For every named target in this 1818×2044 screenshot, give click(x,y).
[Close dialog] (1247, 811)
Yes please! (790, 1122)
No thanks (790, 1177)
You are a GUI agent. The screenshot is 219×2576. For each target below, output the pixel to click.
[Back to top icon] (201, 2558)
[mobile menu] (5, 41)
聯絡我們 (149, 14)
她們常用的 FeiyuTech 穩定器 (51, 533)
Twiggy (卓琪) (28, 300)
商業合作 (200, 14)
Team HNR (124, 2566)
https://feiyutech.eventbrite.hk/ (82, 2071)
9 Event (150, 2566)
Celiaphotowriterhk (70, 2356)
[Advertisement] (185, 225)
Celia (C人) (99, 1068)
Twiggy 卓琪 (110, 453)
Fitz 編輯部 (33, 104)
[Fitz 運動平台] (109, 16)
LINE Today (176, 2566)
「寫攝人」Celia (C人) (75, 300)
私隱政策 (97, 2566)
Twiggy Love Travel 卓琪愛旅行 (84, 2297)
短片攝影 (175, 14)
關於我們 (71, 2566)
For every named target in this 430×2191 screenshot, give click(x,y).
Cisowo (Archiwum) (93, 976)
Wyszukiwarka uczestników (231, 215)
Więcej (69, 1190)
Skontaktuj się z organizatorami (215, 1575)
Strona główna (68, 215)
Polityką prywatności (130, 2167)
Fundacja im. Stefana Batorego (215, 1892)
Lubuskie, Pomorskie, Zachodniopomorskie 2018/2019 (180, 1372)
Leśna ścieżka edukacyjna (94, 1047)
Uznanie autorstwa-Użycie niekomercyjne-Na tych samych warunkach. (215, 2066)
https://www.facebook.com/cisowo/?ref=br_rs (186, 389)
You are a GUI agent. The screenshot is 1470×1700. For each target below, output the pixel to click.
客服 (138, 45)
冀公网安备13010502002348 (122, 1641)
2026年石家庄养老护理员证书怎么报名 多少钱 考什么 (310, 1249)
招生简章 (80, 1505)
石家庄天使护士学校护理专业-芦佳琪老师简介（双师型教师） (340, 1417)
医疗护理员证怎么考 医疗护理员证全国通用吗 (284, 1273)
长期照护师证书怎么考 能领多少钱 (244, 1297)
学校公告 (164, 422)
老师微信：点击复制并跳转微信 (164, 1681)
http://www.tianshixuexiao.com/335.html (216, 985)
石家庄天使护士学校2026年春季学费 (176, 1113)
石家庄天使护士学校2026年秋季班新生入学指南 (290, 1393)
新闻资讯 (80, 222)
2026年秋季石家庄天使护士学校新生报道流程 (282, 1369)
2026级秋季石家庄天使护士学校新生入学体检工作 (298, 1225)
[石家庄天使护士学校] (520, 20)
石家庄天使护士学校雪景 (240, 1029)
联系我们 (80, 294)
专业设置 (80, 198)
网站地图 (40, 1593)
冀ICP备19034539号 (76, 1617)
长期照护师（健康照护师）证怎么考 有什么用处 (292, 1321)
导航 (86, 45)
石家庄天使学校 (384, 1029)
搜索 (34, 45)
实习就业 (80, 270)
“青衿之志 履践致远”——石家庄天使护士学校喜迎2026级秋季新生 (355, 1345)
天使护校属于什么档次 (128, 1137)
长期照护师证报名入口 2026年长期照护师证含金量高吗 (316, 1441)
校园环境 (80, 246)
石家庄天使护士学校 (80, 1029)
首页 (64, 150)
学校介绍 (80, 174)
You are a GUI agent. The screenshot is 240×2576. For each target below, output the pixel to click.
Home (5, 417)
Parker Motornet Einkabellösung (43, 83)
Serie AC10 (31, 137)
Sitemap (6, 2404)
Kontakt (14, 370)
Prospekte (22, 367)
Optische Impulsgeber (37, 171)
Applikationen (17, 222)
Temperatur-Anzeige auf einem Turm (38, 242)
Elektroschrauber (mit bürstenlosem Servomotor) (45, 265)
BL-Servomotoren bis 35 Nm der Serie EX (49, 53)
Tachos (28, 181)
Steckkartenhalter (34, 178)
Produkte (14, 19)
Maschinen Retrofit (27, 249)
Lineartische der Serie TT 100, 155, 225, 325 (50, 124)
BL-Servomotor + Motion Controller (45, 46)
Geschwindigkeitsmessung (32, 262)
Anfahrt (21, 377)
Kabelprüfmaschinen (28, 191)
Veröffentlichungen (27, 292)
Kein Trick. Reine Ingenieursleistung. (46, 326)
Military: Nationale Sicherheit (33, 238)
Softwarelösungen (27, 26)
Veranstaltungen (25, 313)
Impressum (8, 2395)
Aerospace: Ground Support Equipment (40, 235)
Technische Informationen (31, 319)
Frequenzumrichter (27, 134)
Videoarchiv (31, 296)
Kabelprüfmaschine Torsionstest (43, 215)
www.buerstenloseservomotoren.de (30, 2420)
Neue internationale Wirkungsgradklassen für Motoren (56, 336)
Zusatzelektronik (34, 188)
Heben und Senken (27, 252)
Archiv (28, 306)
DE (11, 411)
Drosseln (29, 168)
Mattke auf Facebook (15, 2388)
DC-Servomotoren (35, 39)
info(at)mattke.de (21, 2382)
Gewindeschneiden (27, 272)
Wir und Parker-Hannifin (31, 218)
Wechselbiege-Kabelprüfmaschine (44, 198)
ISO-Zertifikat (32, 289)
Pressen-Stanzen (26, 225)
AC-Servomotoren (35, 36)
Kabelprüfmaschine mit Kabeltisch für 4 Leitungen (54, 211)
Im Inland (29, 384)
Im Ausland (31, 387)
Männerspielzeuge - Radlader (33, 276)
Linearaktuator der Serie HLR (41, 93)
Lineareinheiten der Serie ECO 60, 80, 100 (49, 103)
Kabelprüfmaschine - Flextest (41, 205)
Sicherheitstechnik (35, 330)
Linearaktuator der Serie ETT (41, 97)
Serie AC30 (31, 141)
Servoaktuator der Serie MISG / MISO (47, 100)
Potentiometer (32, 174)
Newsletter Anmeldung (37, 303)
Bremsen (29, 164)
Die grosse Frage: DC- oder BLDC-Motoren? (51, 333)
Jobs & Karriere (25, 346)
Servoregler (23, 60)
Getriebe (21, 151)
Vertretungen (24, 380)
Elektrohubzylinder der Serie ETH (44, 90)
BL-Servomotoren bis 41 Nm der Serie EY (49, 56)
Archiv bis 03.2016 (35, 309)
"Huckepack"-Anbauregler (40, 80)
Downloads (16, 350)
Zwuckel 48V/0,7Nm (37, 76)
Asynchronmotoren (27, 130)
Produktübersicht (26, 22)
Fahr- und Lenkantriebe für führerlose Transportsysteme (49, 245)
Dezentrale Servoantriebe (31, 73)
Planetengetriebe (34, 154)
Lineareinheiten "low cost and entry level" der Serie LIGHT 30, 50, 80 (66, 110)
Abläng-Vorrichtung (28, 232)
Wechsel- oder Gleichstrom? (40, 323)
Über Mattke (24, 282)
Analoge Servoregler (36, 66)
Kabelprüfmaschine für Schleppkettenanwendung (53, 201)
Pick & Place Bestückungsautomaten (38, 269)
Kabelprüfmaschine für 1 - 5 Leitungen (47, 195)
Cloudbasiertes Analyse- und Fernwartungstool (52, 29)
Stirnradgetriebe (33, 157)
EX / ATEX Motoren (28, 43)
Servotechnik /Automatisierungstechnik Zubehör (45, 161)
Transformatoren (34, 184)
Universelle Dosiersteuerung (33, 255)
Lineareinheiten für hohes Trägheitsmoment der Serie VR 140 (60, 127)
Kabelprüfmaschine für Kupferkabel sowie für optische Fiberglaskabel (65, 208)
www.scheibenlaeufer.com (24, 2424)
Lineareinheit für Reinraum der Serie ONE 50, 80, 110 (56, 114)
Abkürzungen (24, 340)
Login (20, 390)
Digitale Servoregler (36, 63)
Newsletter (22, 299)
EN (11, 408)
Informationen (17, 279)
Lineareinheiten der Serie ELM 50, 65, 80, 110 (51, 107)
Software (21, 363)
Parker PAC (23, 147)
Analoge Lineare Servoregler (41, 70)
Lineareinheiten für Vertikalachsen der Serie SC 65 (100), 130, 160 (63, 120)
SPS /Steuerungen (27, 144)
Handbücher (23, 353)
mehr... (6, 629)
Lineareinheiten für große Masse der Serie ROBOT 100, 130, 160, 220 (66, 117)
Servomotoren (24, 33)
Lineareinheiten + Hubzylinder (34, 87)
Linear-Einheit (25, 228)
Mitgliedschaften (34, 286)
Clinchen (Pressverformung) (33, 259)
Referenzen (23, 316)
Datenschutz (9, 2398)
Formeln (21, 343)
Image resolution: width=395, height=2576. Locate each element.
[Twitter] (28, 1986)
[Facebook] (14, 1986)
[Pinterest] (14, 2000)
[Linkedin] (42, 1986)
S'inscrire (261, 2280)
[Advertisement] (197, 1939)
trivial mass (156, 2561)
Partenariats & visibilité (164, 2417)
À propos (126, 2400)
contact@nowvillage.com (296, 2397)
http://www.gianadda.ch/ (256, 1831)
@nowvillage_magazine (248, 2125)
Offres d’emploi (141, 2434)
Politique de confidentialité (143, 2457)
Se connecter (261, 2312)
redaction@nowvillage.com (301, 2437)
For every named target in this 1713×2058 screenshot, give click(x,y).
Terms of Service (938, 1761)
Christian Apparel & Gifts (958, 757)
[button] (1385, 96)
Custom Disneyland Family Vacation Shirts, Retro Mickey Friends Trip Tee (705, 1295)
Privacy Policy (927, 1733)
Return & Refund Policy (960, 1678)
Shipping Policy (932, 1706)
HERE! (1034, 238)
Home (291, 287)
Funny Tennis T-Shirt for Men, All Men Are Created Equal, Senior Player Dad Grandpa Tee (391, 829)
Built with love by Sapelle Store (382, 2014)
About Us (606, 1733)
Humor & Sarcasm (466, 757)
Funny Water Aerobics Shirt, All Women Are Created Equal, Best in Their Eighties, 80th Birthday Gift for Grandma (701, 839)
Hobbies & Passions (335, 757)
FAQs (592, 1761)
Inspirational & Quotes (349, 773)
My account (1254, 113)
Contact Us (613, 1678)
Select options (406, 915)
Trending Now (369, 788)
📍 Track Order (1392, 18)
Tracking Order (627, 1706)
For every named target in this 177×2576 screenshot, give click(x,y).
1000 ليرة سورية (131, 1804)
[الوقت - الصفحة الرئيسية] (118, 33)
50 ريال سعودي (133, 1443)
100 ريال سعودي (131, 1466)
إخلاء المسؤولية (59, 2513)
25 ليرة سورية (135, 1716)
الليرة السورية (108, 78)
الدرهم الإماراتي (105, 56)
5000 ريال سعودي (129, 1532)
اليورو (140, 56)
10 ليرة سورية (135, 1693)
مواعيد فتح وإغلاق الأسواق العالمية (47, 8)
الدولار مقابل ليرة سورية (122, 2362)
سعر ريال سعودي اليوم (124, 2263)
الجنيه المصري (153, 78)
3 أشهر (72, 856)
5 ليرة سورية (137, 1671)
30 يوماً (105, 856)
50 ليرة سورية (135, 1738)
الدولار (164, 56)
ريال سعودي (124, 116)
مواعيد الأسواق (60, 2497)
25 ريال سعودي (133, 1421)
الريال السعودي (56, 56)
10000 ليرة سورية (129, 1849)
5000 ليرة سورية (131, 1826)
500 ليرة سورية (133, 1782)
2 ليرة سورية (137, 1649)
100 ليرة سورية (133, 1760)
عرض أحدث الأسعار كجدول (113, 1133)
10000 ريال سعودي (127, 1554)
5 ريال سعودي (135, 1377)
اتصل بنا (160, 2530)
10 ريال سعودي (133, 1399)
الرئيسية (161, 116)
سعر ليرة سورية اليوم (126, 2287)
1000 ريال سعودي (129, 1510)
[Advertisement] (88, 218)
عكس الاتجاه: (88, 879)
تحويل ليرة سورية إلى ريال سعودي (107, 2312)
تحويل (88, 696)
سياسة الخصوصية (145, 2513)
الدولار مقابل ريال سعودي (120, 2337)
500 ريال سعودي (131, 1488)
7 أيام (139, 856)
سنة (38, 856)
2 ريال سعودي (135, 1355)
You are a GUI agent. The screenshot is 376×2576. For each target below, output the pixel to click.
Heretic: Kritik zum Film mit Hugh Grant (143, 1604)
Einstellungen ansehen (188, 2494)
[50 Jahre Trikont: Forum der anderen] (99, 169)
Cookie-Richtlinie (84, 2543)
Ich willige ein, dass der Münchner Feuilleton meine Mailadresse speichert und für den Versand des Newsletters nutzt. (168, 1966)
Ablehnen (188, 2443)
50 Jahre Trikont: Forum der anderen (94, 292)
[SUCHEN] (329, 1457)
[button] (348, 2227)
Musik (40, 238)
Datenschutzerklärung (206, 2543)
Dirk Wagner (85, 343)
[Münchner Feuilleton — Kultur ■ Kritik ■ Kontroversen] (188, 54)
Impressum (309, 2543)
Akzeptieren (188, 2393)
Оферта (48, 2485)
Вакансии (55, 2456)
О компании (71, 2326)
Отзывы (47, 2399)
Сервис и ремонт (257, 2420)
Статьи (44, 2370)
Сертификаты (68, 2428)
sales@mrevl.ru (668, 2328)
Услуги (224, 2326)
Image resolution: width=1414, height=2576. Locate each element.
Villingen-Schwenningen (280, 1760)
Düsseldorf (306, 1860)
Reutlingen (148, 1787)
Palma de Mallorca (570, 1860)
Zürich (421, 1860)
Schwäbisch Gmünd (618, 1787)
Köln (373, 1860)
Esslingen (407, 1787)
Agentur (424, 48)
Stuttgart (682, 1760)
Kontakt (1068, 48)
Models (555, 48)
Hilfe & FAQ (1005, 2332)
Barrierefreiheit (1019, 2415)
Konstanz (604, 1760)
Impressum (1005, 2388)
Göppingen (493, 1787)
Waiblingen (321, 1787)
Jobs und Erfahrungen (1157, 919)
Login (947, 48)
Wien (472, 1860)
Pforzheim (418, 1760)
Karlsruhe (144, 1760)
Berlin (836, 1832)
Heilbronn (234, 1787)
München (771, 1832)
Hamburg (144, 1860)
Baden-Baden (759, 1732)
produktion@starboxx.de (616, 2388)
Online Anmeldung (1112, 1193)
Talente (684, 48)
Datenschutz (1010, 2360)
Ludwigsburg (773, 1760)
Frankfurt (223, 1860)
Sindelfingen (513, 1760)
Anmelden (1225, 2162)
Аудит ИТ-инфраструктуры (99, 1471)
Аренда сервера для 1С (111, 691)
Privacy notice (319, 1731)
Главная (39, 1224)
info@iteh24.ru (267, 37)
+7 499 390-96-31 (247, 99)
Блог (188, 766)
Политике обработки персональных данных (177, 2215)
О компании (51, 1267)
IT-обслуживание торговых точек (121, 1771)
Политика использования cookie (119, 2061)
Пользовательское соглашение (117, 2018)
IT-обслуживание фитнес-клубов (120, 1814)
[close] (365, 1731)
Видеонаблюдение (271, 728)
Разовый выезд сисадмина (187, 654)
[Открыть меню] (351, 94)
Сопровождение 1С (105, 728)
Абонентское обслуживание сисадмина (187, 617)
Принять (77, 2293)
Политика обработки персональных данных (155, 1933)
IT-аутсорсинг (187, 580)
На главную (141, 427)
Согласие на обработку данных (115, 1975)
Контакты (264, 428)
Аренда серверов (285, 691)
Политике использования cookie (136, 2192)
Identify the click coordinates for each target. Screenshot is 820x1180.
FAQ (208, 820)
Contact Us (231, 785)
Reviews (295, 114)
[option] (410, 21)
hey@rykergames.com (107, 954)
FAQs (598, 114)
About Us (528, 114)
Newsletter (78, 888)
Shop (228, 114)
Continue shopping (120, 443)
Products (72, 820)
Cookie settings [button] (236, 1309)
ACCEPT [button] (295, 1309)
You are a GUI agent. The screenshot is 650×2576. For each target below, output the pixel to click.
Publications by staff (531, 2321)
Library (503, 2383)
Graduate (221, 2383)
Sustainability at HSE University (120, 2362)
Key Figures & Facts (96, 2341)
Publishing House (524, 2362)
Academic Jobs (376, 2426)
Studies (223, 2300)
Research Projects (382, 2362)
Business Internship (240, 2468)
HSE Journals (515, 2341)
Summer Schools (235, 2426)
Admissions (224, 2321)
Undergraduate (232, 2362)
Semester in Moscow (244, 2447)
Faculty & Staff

◆ **Exercise goal**: The first line of the entries above marks where to begin; repeat each line exactly through the one that contains "她們常用的 FeiyuTech 穩定器 (51, 533)", and include that line.

◆ **Result below**:
For every named target in this 1818×2044 screenshot, give click(x,y).
[Close dialog] (1247, 811)
Yes please! (790, 1122)
No thanks (790, 1177)
You are a GUI agent. The screenshot is 219×2576. For each target below, output the pixel to click.
[Back to top icon] (201, 2558)
[mobile menu] (5, 41)
聯絡我們 (149, 14)
她們常用的 FeiyuTech 穩定器 (51, 533)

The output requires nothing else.